İmamoğlu’na yöneltilen birinci soru YSK’nın kararını nasıl yorumladığı oldu. YSK’nın demokrasiye darbe vurduğunu tez etti.
“Ne yazık ki dağ fare doğurdu demiştim. Çok makus bir süreç Türkiye demokrasisi ismine. YSK Türkiye’nin demokrasi sürecine büyük bir darbe vurmuştur.” diyen CHP adayı, “Öncesinde başlamıştı dertli süreç. 31 Mart gecesi başlamıştı. Tasalarımız 31 Mart öncesinde de vardı. Örneğin devletin tüm yetkili yetkilileri ‘dünyanın en sağlam seçim sistemi Türkiye’de’ diyorlardı. Seçimi kaybedenler mazeret uydururlar diyorlardı. Biz temkinli yaklaşarak bakın seçim stratejisi olarak meydan meydan geziyor olabilirsiniz, yapmayın, işinize bakın. Bilhassa bakanlıklara bildiriler yolladım meydanlarda, televizyon programlarında. Kendilerinden çok emin, buna yalnızca devletin bakanları, yetkilileri değil AK Parti Genel Lider yardımcıları, hatta sayın Cumhurbaşkanı. Sayın Cumhurbaşkanı’nın açıklaması bir adım daha ileriye gidip, seçime hazırlıklı olduklarını tabir ederken her sandıkta AK Partili insanların vazife yaptıklarını söyledi.” sözlerini kullandı.
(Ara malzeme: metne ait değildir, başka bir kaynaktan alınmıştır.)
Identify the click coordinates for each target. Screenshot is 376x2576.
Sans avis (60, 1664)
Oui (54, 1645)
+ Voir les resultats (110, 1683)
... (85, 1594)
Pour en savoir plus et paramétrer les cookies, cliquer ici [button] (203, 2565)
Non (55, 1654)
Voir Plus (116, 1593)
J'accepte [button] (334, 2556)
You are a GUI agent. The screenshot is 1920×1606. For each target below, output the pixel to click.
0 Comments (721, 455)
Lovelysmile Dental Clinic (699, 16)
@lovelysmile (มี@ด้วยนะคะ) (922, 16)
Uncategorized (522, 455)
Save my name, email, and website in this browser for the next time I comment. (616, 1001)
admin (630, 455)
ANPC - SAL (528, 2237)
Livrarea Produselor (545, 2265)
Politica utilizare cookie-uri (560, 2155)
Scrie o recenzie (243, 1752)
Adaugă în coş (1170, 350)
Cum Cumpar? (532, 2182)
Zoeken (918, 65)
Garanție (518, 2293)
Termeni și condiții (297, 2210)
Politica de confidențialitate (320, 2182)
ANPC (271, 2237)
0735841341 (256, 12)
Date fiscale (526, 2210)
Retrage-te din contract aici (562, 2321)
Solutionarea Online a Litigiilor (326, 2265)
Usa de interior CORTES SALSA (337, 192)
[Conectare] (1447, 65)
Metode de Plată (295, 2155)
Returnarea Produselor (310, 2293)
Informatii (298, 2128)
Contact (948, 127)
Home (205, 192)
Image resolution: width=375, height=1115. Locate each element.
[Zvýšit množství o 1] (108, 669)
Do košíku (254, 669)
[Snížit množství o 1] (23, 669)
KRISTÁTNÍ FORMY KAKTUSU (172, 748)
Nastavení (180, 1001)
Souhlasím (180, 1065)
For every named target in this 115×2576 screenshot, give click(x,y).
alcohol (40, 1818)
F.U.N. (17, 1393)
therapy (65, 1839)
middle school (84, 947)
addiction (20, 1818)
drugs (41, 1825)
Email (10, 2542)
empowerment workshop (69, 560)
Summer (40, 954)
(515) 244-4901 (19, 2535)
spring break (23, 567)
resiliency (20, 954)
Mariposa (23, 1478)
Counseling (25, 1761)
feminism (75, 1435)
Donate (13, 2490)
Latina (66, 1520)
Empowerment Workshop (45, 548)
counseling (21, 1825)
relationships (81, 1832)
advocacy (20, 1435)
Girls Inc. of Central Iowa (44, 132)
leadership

“YSK MİLLETİN İRADESİNE TERS BİR KARAR VERDİ”
Biz de büyük uğraş gösterdik sandık güvenliğiyle ilgili olarak. O gece devletin eliyle Anadolu Ajansı birçok ekrana yansıyan bilgileri verme noktasında Türkiye tarihinin tahminen dünya tarihinin en rezil gecesini yaşattık. Devlet yetkili kurumlarından bir kişi ‘niye yapmıştır’ demiyor. Biz elimizdeki ıslak imzalı tutanakları üzerinden hakkımızı savunduk. 14 saat bu ülkeye data verilmemiştir. Pişkin konuşmalar olmuştur. Önlemli olduk. Onların sandık görevlilerin birtakım yerlerde bizden daha fazla olduğunu biliyoruz. Hakkımızı aradık. 6 Mayıs itirazlar vs. 45 gün uydurdular. Hak olanları elbette, kimi içtihatlara nazaran hak kabul edilen itirazlar elbette vardır. Birçok münasebet uydurma. Negatif olumsuz tarih yazdılar. Demokrasiye darbe vurdular, halkın iradesini yok saydılar. YSK hukuka alışılmamış bir karar verdi.
FARKIN AZALMASI KONUSU
Basın mensuplarından oyların sayılarak ortadaki farkın azalması istikametindeki duruma ait “Oy farkı 29 binden 13 bine nasıl düştü sorusu yöneltildi. Geçersiz oyların yine sayıldı. Burada şuurlu, organize iş var deniyor. Ne dersiniz?” sorusuna karşılık İmamoğlu bunun uydurma olduğunu savundu.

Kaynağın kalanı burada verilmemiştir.